• _Source_:
================================
# Language, Music and Emotion



## Ukko

Purely instrumental music - classical and otherwise - has been described as _the language of the emotions._ The phrase is acceptable only because there is no better way to describe that aspect 'in 500 words or less'. The base (strong) emotions - e.g. rage, lust, euphoria - operate below the ratiocinating parts of the brain, and thus defy sensible description. The 'higher' emotions - e.g. sadness including grief, less-than-euphoric joy, disgust - are a blend of mental processes both rational and sub-rational, and so are not fully describable via language.

The finale of Tchaikovsky's 6th symphony is hardly equivocal in emotional content, and there is general agreement that the title 'Pathetique' is apt. Describing in words the emotional effect of that music is not so simple. In fact, no collection of words can do the job adequately.
================================
• _Information given_:
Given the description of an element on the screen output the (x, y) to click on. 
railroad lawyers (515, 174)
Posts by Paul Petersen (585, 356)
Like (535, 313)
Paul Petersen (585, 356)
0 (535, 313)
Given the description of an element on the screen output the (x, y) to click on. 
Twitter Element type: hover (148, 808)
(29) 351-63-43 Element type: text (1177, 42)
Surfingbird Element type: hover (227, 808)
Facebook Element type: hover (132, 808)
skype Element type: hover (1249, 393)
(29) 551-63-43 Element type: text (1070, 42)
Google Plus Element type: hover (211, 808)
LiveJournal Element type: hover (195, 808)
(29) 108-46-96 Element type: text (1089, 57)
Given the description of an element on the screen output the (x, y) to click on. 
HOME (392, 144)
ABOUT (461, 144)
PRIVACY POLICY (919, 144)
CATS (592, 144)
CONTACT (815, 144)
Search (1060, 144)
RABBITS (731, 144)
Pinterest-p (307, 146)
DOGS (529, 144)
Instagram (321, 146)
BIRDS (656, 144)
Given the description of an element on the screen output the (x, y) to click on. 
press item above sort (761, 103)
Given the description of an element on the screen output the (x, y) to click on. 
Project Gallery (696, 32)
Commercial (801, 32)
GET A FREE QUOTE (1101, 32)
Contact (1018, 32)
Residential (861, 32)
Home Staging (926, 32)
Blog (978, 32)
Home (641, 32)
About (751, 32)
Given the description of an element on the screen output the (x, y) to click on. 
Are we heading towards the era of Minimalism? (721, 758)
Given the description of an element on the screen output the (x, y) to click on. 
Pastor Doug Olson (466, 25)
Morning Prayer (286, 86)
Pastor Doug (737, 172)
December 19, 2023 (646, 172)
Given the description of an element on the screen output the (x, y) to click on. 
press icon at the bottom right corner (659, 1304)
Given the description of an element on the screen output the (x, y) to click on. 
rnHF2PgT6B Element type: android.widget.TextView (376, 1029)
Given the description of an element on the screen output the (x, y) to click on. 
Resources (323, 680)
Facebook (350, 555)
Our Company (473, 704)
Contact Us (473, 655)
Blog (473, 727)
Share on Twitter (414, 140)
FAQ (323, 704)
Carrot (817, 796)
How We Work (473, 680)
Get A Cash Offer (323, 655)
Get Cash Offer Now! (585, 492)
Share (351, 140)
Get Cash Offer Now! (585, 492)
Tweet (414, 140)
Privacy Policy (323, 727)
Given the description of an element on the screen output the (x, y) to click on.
================================
• _Task to carry out_: Write out the entire post on language, music and emotion again, word for word.

• _Expected answer_:
# Language, Music and Emotion



## Ukko

Purely instrumental music - classical and otherwise - has been described as _the language of the emotions._ The phrase is acceptable only because there is no better way to describe that aspect 'in 500 words or less'. The base (strong) emotions - e.g. rage, lust, euphoria - operate below the ratiocinating parts of the brain, and thus defy sensible description. The 'higher' emotions - e.g. sadness including grief, less-than-euphoric joy, disgust - are a blend of mental processes both rational and sub-rational, and so are not fully describable via language.

The finale of Tchaikovsky's 6th symphony is hardly equivocal in emotional content, and there is general agreement that the title 'Pathetique' is apt. Describing in words the emotional effect of that music is not so simple. In fact, no collection of words can do the job adequately.